Pierre-Gabriel Bieri
La Nation n° 1915 20 mai 2011
En 1988, les Cahiers de la Renaissance vaudoise avaient connu un beau succès en publiant Les linguistes sont-ils un groupe permutable. On peut avoir bon espoir de récidiver aujourd’hui avec Lettre aux parents de mes élèves. L’ouvrage est du même auteur, Jean-Blaise Rochat, maître secondaire depuis plus de trente ans dans l’Ouest lausannois, connu des lecteurs de La Nation puisqu’il en est le rédacteur en chef.

Dans La Nation, précisément, l’auteur publie depuis des années ses Juvenilia, courtes anecdotes tirées des heures qu’il passe avec ses élèves. L’idée était donc d’en réunir les meilleurs, de publier un best of, comme disent les jeunes qui fréquentent le collège de la Planta ou de Bussigny. Mais il fallait encore une préface, un texte expliquant le pourquoi et le comment de ces délicieux billets, et les replaçant dans le contexte du combat de la Ligue vaudoise contre la déliquescence scolaire du Canton. C’est ainsi qu’est née la Lettre aux parents de mes élèves.

Le titre, sur la couverture, a été tracé de la main de l’auteur, avec un monumental «L» à l’ancienne. C’est la première chose qui séduit, avant même qu’on ouvre le livre. Dans sa lettre, Jean-Blaise Rochat n’accorde finalement que peu de place aux explications et aux mises en perspective que l’on aurait pu attendre: il n’est pas homme de théories; ce qu’il aime, c’est parler de ses élèves – à qui il voue une affection manifeste que l’on devine réciproque. Au fil des mots et des phrases, il se laisse gagner par le style de ses Juvenilia, mais en se libérant du nécessaire confinement de ces derniers: il prend le temps de raconter, d’évoquer des souvenirs, de nous parler d’anciens cas difficiles qui ont fini par se ranger, ou au contraire des défauts et des peines de quelques premiers de classe. Il laisse courir sa plume entre l’école vaudoise d’aujourd’hui et l’histoire de la littérature et de la musique, qui fournit elle aussi tant de leçons. Et de récits en digressions, on retombe toujours sur les thèmes essentiels: la relation entre le maître et ses élèves, celle entre le maître et les parents, la distinction entre enseignement et éducation, l’invasion nuisible des théories pédagogiques modernes, le besoin d’autorité et de hiérarchie, l’absurdité de vouloir pousser un maximum d’élèves dans des formations académiques. Voilà pour le lien avec l’actualité: le texte ne parle pas de l’initiative «Ecole 2010», mais, malgré le ton imperturbablement heureux et optimiste, chaque page suggère à quel point il importe de voter en sa faveur.

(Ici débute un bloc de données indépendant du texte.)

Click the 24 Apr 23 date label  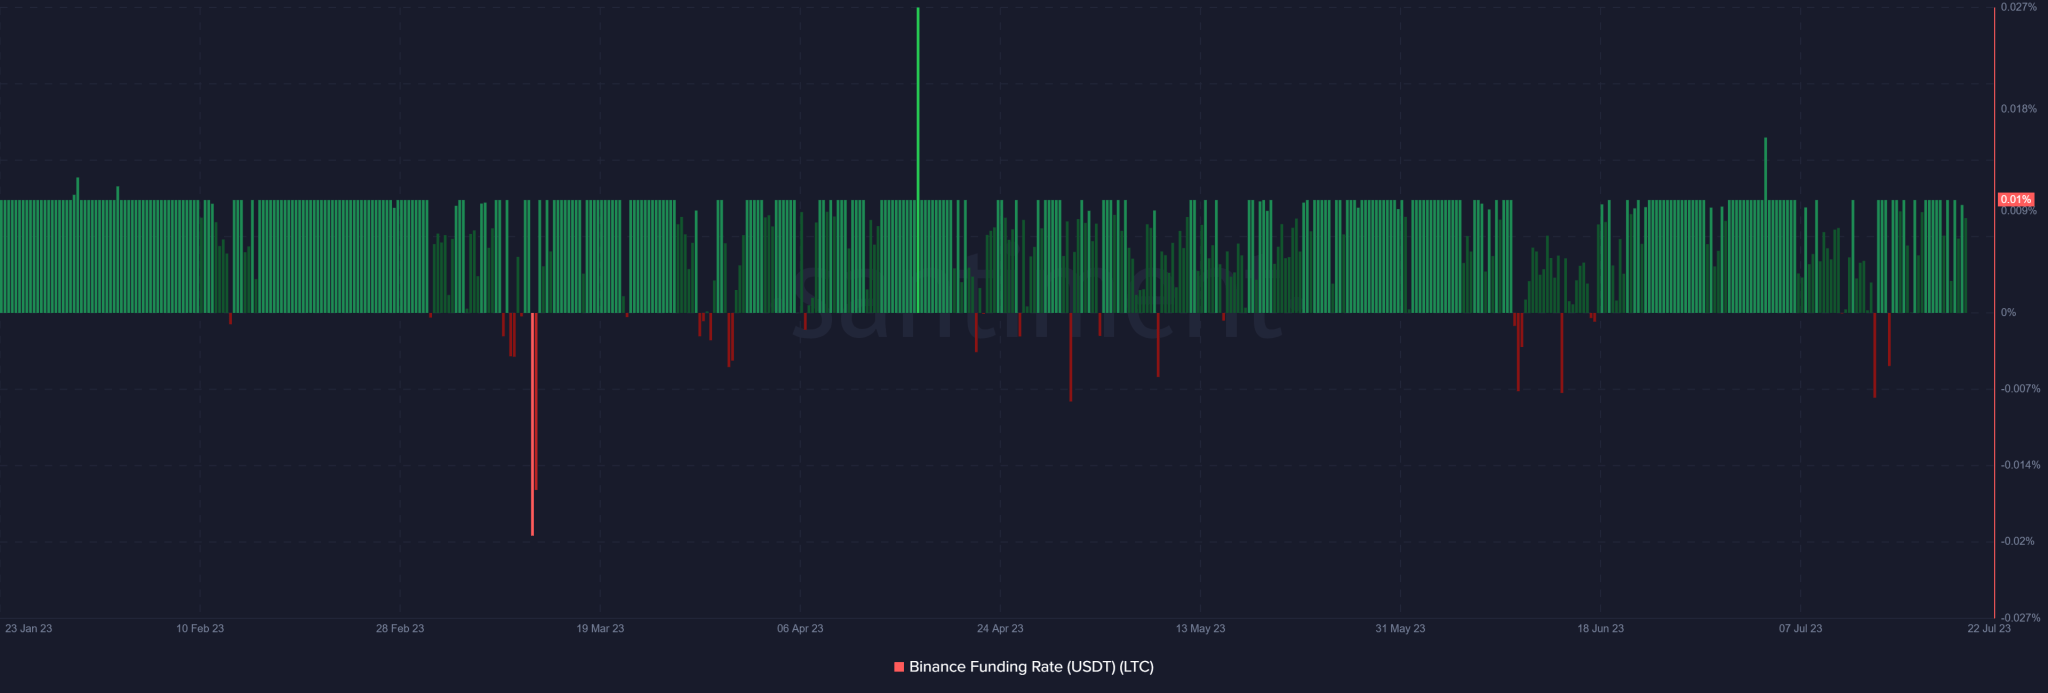point(1000,629)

Après cela, on se plonge avec d’autant plus de plaisir dans la (re-)lecture des soixante-huit Juvenilia sélectionnés pour constituer la seconde partie du livre. On y retrouve les sujets sérieux – familiaux, religieux – qui surgissent au détour de phrases anodines, les répliques impayables de certains élèves (celui qui traite un camarade de bouffon parce qu’«il n’arrête pas de bouffer!», ou le jeune amateur de rap séduit par Schoenberg), le tout entrecoupé de descriptions hautes en couleurs («Sélim, au fond de la classe, le dos en banane contre le dossier de sa chaise, l’œil torve masqué par une paupière mi-close», Robert, qui «traîne dans les couloirs du collège sa silhouette de lama exténué», Stéphane, qui «se plaît en compagnie de malabars mous à cervelle de tête d’épingle», ou encore la caissière à la «mine de gallinacé outragé»). Chacun de ces textes donne à la fois un sujet de réflexion et un motif de sourire. On ne boude pas son plaisir.